WHAT NEEDS TO BE DONE:
Among these records, which lines include "with"? Copy them out.

MATERIAL PROVIDED:
■ ■ ■ ■
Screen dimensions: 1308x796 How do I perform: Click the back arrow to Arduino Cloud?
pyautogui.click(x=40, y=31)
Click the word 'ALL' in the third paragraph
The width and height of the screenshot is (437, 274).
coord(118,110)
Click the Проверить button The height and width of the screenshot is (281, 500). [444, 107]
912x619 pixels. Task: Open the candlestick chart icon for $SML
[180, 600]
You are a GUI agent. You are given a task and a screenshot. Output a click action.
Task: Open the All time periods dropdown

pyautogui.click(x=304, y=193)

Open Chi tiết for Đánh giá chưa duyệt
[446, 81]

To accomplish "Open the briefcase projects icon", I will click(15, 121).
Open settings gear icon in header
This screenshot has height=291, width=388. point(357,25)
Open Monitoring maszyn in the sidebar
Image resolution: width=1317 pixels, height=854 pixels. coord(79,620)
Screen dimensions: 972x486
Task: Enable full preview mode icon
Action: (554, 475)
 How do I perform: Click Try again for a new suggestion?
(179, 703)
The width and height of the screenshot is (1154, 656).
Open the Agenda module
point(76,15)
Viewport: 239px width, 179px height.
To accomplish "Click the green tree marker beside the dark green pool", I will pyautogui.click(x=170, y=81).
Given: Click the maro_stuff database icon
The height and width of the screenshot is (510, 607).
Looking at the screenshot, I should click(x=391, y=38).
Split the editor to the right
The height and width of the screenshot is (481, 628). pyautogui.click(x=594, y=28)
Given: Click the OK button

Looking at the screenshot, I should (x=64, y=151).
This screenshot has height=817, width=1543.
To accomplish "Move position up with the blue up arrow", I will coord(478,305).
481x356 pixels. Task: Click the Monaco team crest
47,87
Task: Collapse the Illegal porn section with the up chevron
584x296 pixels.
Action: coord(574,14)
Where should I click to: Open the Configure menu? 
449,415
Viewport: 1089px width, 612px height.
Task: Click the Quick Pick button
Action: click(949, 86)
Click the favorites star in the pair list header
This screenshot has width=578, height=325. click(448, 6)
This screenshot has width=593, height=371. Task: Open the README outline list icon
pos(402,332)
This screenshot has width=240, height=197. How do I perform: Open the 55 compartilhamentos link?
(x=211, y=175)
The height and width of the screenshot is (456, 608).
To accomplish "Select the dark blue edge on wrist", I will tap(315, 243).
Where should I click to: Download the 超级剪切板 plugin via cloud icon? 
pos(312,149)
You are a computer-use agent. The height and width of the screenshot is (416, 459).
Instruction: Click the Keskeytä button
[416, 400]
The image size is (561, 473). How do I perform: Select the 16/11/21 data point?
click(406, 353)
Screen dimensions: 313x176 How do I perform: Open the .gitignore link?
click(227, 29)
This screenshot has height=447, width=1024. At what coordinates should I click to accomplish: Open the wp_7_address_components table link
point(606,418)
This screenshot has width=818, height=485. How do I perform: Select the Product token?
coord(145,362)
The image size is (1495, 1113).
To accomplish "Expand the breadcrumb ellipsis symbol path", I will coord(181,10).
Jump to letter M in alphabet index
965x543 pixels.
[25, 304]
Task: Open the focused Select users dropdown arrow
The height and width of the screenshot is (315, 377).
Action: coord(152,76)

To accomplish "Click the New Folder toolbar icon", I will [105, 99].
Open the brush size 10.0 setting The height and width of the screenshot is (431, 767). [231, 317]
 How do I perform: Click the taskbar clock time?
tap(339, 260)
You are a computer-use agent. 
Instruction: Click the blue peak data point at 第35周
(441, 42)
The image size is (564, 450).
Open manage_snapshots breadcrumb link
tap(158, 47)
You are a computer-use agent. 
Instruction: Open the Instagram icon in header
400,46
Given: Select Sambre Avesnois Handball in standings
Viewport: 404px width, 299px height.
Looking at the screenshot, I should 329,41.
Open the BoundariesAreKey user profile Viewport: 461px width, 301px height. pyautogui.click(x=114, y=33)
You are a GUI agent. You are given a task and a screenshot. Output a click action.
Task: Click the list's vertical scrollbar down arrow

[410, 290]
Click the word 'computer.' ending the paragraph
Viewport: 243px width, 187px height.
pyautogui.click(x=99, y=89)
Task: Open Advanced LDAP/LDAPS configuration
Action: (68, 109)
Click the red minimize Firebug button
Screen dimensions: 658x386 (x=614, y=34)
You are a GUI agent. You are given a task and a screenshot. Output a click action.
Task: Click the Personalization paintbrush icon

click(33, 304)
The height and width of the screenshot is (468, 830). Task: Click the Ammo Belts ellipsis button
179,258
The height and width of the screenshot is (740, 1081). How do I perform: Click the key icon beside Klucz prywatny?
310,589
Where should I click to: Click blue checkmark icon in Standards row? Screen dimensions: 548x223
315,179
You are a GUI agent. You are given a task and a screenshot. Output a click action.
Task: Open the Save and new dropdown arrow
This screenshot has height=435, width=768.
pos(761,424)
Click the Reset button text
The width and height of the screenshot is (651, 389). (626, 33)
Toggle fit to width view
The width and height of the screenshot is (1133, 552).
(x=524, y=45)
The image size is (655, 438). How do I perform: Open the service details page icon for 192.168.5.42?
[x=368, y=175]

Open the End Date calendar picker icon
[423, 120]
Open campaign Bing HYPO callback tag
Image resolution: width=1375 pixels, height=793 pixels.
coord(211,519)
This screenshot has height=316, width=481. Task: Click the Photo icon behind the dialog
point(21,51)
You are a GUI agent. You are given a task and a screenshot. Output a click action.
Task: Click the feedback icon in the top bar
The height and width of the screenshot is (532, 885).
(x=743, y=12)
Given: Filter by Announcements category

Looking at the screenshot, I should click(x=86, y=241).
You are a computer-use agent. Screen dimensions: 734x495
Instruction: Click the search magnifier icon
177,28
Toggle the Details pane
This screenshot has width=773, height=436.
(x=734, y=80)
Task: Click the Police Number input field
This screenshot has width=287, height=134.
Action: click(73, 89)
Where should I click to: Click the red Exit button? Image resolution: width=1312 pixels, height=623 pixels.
■ ■ ■ ■
TASK SOLUTION:
To accomplish "Move position up with the blue up arrow", I will coord(478,305).
Task: Collapse the Illegal porn section with the up chevron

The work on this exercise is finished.